Some of the big firms have formed “Corporate Responsibility Committees” or similar bodies to ensure a level playing field, while many sites also donate to charitable causes.
Responsible gambling practises can cover various areas, such as allowing gamblers to apply deposit limits, employ self-exclusion tools and giving staff specialist training in assisting customers who may have a problem.
Respectable sites will also list phone numbers and addresses for Problem Gambling organisations like Gamblers Anonymous and gamcare.
A Growth In Responsibility
But for all the Health Lottery scares, and the dramatic rise of availability, the growth in the industry has arguably seen a rise in responsibility too.
In fact, as highlighted in academic studies – such as research done by the Cass Business School in London – some commercial gambling operators are starting to collaborate with academics to advance research into problem gambling.
The majority of online gambling sites have to adhere to a strict set of criteria in terms of advertising and a duty to their players.
Arguably the industry has gotten more stringent in the way it oversees any possible abuses by firms. As more people gamble, especially those new to gaming, companies are under even more pressure to be seen to be socially responsible. That’s why we will see even more charity enterprise, more academic partnerships, and – at least, in the long-term – a more responsible approach to problem gambling.
Of course, as more gambling sites appear, the bonus offers and deposit promotions will continue to multiply as sites fight for new customers.

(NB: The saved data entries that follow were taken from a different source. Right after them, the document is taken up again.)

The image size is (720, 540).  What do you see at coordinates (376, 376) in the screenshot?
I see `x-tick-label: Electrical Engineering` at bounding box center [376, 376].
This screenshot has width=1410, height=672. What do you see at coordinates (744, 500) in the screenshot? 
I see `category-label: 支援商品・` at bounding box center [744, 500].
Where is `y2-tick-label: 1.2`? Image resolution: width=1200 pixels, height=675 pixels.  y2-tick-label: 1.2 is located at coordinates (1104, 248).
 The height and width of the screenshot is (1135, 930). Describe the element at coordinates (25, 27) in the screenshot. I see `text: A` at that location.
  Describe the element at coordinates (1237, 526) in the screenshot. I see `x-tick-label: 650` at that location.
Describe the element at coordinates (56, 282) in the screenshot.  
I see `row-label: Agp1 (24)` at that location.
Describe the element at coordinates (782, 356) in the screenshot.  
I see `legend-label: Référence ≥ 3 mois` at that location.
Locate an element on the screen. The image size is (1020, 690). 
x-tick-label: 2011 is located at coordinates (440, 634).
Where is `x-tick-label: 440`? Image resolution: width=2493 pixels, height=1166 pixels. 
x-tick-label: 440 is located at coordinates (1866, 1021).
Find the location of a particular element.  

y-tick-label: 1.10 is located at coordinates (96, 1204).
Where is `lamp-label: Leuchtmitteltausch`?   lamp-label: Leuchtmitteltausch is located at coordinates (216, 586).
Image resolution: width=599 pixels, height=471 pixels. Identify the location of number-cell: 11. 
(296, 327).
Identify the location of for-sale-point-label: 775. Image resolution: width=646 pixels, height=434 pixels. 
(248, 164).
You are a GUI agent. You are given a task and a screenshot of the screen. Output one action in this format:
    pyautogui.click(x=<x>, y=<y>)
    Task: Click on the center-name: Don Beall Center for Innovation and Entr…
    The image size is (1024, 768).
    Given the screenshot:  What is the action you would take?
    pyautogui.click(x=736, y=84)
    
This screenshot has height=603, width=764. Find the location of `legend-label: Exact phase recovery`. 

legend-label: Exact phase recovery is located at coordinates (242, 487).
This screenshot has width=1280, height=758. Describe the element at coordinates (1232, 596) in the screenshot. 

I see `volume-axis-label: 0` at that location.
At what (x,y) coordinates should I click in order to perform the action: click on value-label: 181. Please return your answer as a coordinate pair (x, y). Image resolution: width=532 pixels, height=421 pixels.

The bet365 and Health Lottery stories may well be repeated in 2015.
The hunt for short-term profits may well unearth scandals from companies keen to cut corners who don’t see player protection as conducive to earning a quick buck, but online customers are far more savvy these days.
As long as knowledgeable, paying gamblers care about a safe and fair environment to play in, we should see the companies towing the line.